The 'Brain Drain' (emigration of skilled young workers) is a troubling phenomenon for the Government, and often cited by Opposition parties in election campaigns. Since the introduction of student fees in 1989, university graduates have increasingly chosen to live and work abroad. Studies suggest that around 25% of kiwi graduates will emigrate upon graduation, usually selecting Australia, the UK or Canada as their new home.

==Measuring social strata==
===Elley-Irving 1972===
In 1972 Elley and Irving published Socioeconomic Status in New Zealand, which became one of the most cited papers in New Zealand social sciences. They outlined a socioeconomic index, now known as 'Elley-Irving (E-I)', based on 1966 Census data. E-I proposed six social strata based upon education and income, and grouped by occupation.

Data listing =>
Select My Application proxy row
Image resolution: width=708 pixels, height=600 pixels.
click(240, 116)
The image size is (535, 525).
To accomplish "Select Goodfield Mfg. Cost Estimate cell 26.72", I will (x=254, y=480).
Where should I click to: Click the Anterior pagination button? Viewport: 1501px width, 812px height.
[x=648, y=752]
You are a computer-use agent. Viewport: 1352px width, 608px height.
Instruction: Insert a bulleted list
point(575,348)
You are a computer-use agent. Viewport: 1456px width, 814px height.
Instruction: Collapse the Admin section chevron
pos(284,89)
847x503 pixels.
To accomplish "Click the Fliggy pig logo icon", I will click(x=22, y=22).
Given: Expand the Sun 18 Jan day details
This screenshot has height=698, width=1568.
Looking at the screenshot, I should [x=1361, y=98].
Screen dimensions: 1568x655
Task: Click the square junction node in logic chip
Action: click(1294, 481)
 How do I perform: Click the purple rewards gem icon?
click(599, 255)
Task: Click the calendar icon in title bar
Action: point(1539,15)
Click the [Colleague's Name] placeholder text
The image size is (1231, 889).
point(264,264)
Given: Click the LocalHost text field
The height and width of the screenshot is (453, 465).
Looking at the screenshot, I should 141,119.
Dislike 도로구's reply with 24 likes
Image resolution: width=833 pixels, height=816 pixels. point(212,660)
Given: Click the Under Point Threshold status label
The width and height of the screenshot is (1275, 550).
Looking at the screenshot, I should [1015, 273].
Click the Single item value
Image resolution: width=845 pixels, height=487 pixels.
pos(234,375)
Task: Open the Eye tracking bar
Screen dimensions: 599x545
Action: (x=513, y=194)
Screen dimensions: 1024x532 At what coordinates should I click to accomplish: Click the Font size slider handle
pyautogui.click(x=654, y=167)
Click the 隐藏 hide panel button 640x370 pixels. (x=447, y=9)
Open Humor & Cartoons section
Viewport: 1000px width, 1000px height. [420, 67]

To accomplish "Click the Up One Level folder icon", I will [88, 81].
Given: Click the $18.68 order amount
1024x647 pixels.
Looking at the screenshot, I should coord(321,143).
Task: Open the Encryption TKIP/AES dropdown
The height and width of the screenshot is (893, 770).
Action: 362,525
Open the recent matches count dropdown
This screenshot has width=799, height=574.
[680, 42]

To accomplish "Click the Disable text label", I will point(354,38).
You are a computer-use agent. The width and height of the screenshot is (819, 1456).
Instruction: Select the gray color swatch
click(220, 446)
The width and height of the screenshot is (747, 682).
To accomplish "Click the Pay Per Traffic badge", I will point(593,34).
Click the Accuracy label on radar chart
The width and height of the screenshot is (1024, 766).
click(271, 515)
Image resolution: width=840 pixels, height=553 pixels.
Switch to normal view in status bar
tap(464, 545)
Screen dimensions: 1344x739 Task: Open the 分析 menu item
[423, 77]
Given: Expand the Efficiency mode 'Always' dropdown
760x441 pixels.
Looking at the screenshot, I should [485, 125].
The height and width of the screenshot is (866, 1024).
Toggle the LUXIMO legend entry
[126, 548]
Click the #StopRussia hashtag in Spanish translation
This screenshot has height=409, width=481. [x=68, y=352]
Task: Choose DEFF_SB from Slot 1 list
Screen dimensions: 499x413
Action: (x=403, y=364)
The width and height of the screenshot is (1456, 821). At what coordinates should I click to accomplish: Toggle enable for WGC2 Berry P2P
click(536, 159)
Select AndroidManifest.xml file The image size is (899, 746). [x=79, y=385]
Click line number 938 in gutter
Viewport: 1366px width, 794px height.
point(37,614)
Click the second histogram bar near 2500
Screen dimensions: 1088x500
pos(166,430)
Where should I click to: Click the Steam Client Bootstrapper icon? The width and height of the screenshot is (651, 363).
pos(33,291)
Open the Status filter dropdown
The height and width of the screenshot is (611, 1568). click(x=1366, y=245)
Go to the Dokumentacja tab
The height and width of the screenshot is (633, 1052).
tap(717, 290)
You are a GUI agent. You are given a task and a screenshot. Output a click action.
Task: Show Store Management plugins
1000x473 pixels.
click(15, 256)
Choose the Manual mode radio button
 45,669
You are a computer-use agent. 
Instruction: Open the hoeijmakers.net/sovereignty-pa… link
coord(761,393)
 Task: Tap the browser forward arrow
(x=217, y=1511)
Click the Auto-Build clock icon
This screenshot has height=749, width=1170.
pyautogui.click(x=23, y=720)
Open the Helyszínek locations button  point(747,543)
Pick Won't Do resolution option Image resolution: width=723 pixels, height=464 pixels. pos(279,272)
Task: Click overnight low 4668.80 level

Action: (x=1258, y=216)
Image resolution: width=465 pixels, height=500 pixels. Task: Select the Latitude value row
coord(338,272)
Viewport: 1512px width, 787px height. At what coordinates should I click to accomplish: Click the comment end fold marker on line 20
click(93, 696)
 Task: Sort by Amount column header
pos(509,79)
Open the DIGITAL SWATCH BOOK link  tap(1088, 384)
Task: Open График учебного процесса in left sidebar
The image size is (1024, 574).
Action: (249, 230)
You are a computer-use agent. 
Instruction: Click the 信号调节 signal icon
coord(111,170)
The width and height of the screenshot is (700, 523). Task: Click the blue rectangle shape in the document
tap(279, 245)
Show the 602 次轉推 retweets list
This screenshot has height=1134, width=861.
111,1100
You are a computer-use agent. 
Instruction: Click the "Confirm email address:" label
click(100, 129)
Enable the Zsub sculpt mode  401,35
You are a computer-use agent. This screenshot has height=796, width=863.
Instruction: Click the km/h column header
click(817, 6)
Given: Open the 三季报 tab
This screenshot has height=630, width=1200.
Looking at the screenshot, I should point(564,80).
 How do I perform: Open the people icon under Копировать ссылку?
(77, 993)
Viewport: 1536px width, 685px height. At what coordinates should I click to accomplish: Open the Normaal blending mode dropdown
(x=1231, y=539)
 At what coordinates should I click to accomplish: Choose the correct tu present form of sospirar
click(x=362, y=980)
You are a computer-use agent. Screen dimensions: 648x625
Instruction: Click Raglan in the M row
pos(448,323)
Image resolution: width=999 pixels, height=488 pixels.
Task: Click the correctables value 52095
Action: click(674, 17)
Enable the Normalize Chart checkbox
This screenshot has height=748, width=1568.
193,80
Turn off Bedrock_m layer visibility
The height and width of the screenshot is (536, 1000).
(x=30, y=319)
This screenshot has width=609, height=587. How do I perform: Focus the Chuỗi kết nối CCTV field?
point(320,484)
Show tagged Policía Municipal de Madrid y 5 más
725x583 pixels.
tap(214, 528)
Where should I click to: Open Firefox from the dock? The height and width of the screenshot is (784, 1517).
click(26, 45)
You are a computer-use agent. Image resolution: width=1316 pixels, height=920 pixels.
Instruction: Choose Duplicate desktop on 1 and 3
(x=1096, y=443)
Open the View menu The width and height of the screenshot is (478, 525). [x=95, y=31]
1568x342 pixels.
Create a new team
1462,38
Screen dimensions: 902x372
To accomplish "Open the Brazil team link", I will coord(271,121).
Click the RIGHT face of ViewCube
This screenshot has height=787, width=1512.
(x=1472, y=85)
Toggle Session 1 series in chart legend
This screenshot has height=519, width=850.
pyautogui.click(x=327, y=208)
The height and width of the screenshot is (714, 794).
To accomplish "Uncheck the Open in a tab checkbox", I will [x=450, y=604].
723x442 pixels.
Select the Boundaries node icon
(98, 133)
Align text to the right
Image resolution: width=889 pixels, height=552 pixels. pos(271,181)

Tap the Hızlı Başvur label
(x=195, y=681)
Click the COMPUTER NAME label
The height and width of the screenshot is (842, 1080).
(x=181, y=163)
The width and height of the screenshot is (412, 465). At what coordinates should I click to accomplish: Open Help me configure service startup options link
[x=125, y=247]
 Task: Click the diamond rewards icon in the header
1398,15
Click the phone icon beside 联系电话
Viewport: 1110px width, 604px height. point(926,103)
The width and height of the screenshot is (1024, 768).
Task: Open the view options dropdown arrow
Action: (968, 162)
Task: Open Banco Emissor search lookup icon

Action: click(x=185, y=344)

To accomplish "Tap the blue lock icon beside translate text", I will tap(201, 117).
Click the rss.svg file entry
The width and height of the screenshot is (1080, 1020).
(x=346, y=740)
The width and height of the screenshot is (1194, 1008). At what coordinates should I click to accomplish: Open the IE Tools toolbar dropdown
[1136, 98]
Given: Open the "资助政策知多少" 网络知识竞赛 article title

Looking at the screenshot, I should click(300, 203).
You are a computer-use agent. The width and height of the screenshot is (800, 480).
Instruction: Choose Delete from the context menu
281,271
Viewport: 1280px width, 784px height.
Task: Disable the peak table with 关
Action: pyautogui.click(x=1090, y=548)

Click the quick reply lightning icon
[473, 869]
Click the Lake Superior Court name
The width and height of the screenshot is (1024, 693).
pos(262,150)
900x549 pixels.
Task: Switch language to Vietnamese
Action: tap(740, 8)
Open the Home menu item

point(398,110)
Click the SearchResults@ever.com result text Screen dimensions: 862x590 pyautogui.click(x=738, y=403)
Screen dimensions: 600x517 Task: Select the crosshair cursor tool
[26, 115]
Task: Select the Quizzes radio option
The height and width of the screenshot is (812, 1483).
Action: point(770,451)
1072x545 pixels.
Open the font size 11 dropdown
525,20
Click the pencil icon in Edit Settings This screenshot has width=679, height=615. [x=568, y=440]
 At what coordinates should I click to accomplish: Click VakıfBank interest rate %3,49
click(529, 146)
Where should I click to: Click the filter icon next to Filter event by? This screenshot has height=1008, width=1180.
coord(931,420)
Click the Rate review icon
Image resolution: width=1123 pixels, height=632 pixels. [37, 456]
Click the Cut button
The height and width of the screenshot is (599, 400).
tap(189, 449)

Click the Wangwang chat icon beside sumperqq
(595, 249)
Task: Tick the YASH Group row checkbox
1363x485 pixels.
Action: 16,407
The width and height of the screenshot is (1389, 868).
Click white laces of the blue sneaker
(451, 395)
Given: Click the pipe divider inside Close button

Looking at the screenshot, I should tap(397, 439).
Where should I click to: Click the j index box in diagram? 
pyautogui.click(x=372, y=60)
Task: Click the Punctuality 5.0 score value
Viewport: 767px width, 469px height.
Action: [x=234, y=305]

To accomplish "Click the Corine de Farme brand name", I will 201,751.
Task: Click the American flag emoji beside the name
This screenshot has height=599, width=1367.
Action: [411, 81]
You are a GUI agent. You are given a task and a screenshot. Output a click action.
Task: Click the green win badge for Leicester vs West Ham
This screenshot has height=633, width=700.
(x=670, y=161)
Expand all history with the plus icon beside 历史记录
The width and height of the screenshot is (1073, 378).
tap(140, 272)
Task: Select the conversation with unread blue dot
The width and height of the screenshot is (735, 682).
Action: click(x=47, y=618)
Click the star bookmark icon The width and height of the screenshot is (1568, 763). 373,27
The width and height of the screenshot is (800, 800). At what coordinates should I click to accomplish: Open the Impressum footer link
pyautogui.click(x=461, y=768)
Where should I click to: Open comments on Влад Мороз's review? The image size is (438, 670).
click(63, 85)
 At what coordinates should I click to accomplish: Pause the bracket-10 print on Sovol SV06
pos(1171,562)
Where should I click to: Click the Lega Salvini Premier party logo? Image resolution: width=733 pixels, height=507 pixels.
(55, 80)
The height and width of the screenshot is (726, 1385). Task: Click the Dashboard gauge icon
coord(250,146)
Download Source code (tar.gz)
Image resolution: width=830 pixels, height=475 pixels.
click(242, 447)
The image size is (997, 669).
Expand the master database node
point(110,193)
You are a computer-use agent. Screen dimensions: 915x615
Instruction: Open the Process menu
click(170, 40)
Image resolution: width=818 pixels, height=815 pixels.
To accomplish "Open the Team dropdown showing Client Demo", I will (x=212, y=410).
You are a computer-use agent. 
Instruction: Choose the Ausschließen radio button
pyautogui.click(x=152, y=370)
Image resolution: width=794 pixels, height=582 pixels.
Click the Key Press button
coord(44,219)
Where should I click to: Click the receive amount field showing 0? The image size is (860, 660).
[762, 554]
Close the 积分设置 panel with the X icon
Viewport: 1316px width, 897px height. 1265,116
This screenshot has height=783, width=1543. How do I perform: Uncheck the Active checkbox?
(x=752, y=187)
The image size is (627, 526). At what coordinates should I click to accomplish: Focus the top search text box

Goal of the exercise =>
Continue the passage above on social strata in New Zealand, starting right after its final sentence about the six strata in the Elley-Irving index.

Answer space =>
The publication of the scale was welcomed by many researchers but regarded with suspicion by a number of lay critics who presumably clung to the belief that New Zealand was still a classless society. One newspaper headlined the production of a "snobbery scale". Such characterizations, and the numerous critics who misinterpreted its intentions, no doubt added to the frequency of its citing, but it is true that many researchers have made appropriate use of it for its original purpose. It is cited often because it is a useful tool.
— Warwick B. Elley, describing the impact of his paper

===NZSEI 1996===
In the 1990s, P. Davis et al. published New Zealand Socioeconomic Index of Occupational Status, known as NZSEI. It was based on a 'returns to human capital' model of the stratification process and originally used data from the 1991 New Zealand census (n=1,051,926) to generate scores for 97 occupational groups. It was later updated using 2006 Census data. NZSEI is a linear scale of ranked occupation, produced using an algorithm involving age, income and education, and aggregated to six discrete groupings (called Socio-economic Status, SES) to enable comparison with E-I and ISEI.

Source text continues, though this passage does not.